## [Work instruction]
Search each line below for the word "Classic" and list those that contain it.

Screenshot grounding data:
+++

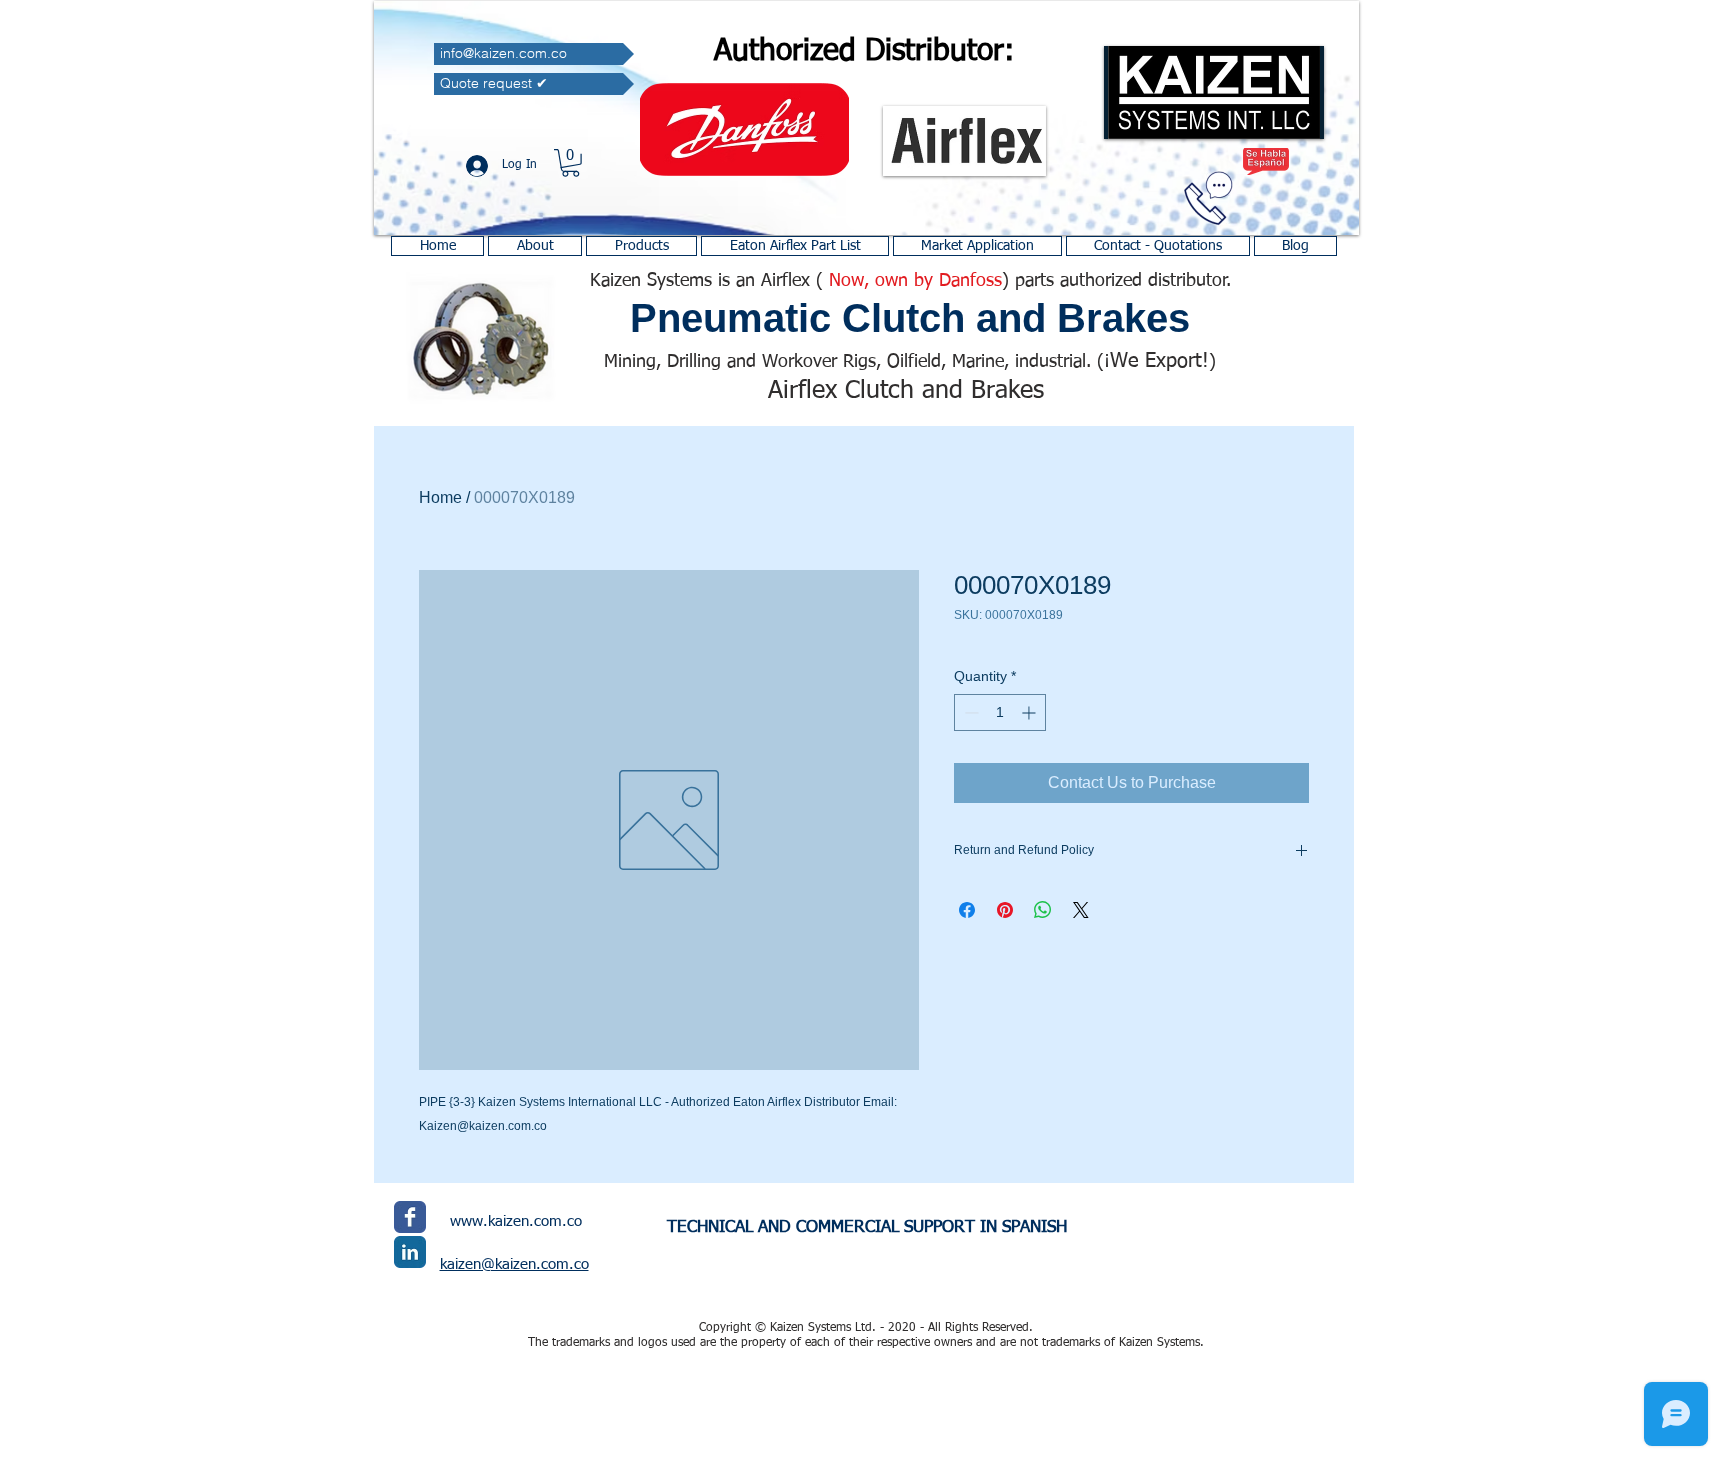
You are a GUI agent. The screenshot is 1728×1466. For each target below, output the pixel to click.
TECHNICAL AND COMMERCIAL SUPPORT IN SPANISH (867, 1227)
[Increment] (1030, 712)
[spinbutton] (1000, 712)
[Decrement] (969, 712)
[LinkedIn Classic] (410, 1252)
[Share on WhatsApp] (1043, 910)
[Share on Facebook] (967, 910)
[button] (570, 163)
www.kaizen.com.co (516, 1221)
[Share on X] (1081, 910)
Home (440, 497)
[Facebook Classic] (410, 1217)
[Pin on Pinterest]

+++

## [Task solution]
[LinkedIn Classic] (410, 1252)
[Facebook Classic] (410, 1217)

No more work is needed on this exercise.